What is expected —
Reproduce the following items word for word, leaving out the pictures.

Data extract —
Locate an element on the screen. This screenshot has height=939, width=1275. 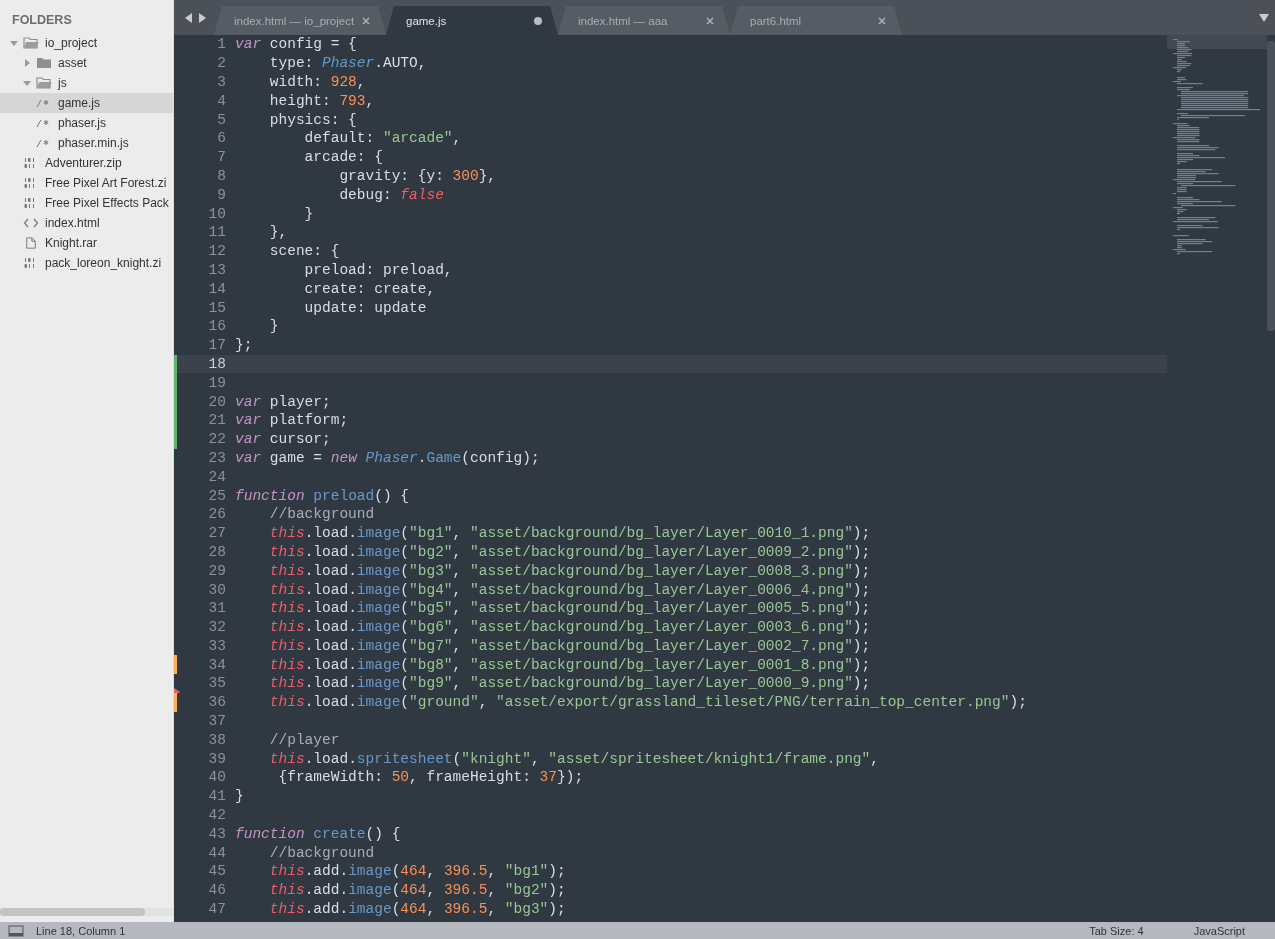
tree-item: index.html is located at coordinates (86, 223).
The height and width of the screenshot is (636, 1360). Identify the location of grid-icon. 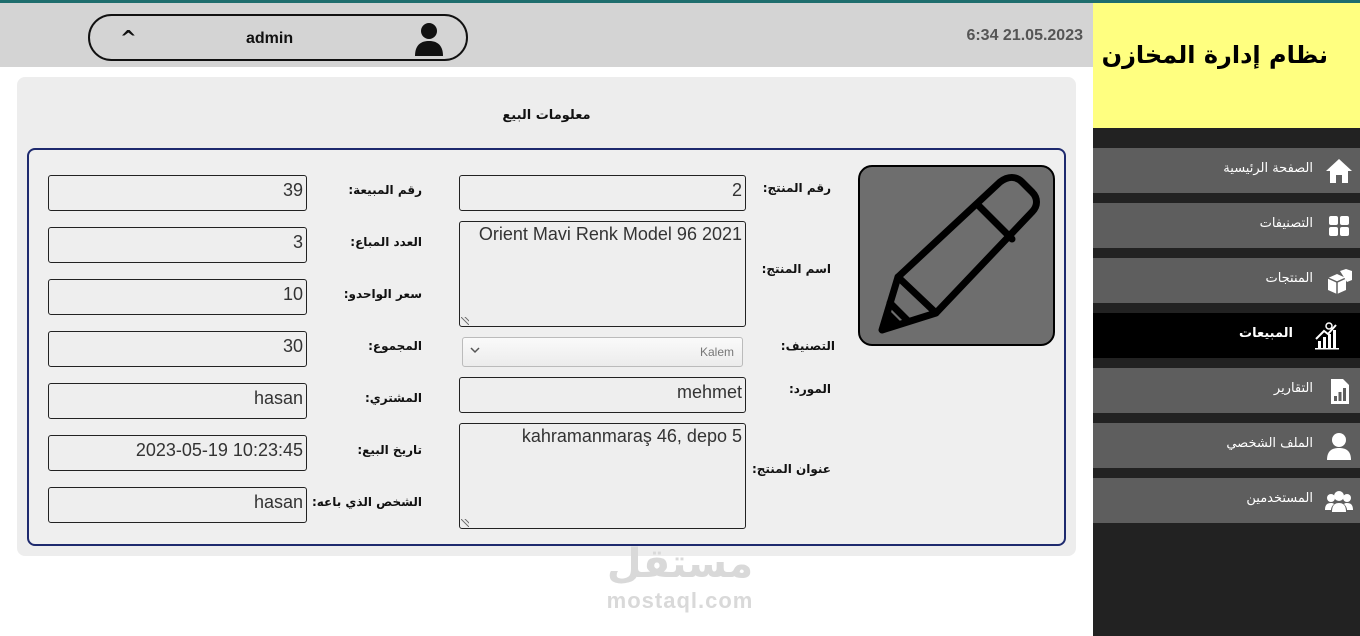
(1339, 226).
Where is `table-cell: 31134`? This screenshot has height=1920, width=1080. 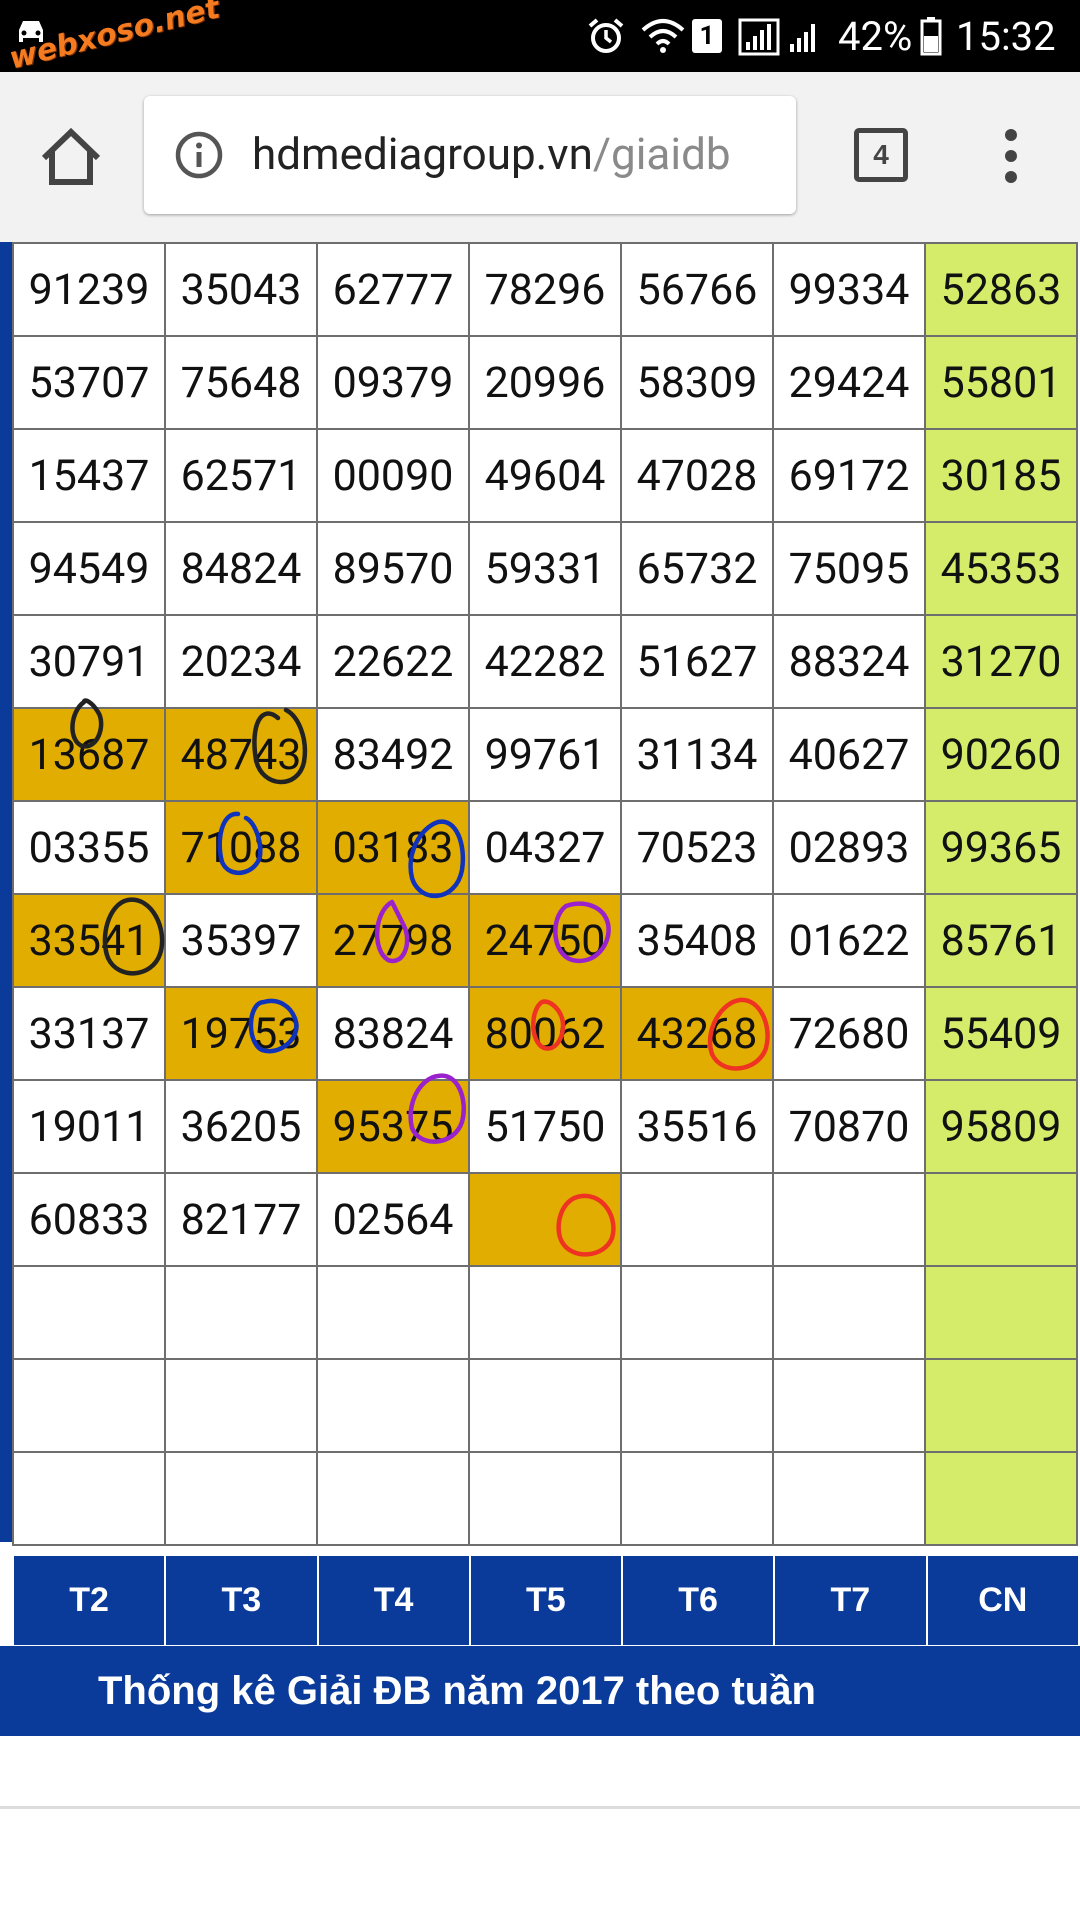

Written solution —
Locate an element on the screen. This screenshot has height=939, width=1275. 
tree-item: index.html is located at coordinates (86, 223).
The height and width of the screenshot is (636, 1360). Identify the location of grid-icon. 
(1339, 226).
Where is `table-cell: 31134`? This screenshot has height=1920, width=1080. 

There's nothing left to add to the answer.